More Romans now ran, leaping from the rocks into the water by the dozen. Some managed to swim for the transports, but others sank out of sight under the weight of their armor. Like the seeds of a dandelion blowing in the wind, the testudos came apart. A few of the legionaries followed the Gauls’ example and attacked the phalanxes. A few held their ground around Caesar’s plumed helmet. But even the great general could not bring order to this chaos. The men around him were falling by the score. A complete disaster was in the making.

Lucius glanced at the other ships in the reserve fleet. The decks of every vessel were crowded with onlookers, but no attempt was afoot to reinforce their beleaguered general. They had Caesar’s express orders, not to attack unless so ordered by him. And that order had not yet come.

Lucius had had enough.

“Take us in!” he commanded the transport’s captain.

“But, we have orders, sir!”

In an instant, Lucius had produced his gladius and was pressing it to the reluctant man’s throat. “Closer to the mole! And hurry, damn you!”

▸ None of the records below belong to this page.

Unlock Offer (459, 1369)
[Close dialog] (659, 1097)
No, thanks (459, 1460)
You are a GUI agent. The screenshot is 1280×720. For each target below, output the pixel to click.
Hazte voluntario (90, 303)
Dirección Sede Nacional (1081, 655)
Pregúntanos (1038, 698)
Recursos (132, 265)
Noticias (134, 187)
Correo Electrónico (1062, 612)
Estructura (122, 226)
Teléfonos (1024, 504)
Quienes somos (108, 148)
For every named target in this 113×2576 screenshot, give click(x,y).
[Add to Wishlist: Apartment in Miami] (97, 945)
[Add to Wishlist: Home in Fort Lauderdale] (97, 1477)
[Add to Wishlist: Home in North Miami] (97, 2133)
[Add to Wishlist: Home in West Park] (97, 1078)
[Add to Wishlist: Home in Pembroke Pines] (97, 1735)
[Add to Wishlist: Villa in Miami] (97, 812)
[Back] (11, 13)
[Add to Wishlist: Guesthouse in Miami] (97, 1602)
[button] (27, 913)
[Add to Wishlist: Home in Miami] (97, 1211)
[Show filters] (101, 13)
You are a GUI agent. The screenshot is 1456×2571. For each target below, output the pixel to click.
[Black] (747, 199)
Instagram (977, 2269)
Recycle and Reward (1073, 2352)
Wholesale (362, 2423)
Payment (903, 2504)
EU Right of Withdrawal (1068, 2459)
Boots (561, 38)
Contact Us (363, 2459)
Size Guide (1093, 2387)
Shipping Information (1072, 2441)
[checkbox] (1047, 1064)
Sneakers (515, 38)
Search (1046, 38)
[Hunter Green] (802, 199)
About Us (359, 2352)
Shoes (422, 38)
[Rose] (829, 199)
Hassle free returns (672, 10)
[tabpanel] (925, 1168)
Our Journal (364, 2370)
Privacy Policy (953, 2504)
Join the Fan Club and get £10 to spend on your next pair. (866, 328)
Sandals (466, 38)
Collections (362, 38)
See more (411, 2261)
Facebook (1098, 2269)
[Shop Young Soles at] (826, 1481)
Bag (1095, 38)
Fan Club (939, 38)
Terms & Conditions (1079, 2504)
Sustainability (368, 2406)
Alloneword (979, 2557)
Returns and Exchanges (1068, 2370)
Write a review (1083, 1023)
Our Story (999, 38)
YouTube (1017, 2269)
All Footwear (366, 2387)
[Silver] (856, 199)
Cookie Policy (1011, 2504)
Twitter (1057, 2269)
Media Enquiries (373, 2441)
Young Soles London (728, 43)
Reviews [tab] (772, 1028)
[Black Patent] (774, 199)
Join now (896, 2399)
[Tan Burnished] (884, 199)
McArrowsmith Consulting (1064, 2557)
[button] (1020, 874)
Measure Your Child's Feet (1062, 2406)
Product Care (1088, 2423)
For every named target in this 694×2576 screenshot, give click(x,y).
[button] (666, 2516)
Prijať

Whips cracked, the drummer beat out a quick rhythm, the bireme slaves pulled on their oars, and the vessel thrusted toward the mole. Lucius directed the captain to drive at the cluster of surviving Romans as if they planned to help the pressed troops in escape. But at the last moment, he ordered a change of course. The transport veered to the right, and made all speed for the enemy line that was working its way down the mole from the north. The Alexandrian phalanx paid no attention to the single bireme that now headed directly for them. They were far too consumed with the prospect of capturing the great Caesar.